[What the exercise asks]
Give the data again in full. Keep every line the same.

(Collected data)
------------------------------------------------------------
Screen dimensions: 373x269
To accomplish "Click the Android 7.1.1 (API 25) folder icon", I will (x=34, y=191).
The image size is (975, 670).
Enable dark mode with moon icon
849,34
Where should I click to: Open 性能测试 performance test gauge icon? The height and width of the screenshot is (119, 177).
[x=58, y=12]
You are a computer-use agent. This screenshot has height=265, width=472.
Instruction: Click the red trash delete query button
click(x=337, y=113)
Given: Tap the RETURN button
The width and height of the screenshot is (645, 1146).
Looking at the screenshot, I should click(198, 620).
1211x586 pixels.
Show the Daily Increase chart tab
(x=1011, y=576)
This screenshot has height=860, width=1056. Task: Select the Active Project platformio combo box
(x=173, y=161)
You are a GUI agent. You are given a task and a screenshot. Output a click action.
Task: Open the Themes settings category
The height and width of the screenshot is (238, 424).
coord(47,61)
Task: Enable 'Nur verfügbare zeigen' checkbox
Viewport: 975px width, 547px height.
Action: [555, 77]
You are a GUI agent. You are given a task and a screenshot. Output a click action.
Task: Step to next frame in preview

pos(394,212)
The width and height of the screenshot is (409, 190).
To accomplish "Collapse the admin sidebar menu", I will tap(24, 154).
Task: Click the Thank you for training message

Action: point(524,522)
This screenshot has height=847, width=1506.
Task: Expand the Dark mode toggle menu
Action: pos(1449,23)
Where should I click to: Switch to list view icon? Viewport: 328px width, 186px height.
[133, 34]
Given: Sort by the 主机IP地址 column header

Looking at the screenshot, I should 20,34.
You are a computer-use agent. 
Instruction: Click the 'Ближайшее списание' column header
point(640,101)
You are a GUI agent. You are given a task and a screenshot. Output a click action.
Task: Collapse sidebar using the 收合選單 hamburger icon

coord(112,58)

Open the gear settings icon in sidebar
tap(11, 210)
------------------------------------------------------------
[Result of this exercise]
Screen dimensions: 373x269
To accomplish "Click the Android 7.1.1 (API 25) folder icon", I will (x=34, y=191).
The image size is (975, 670).
Enable dark mode with moon icon
849,34
Where should I click to: Open 性能测试 performance test gauge icon? The height and width of the screenshot is (119, 177).
[x=58, y=12]
You are a computer-use agent. This screenshot has height=265, width=472.
Instruction: Click the red trash delete query button
click(x=337, y=113)
Given: Tap the RETURN button
The width and height of the screenshot is (645, 1146).
Looking at the screenshot, I should click(198, 620).
1211x586 pixels.
Show the Daily Increase chart tab
(x=1011, y=576)
This screenshot has height=860, width=1056. Task: Select the Active Project platformio combo box
(x=173, y=161)
You are a GUI agent. You are given a task and a screenshot. Output a click action.
Task: Open the Themes settings category
The height and width of the screenshot is (238, 424).
coord(47,61)
Task: Enable 'Nur verfügbare zeigen' checkbox
Viewport: 975px width, 547px height.
Action: [555, 77]
You are a GUI agent. You are given a task and a screenshot. Output a click action.
Task: Step to next frame in preview

pos(394,212)
The width and height of the screenshot is (409, 190).
To accomplish "Collapse the admin sidebar menu", I will tap(24, 154).
Task: Click the Thank you for training message

Action: point(524,522)
This screenshot has height=847, width=1506.
Task: Expand the Dark mode toggle menu
Action: pos(1449,23)
Where should I click to: Switch to list view icon? Viewport: 328px width, 186px height.
[133, 34]
Given: Sort by the 主机IP地址 column header

Looking at the screenshot, I should 20,34.
You are a computer-use agent. 
Instruction: Click the 'Ближайшее списание' column header
point(640,101)
You are a GUI agent. You are given a task and a screenshot. Output a click action.
Task: Collapse sidebar using the 收合選單 hamburger icon

coord(112,58)

Open the gear settings icon in sidebar
tap(11, 210)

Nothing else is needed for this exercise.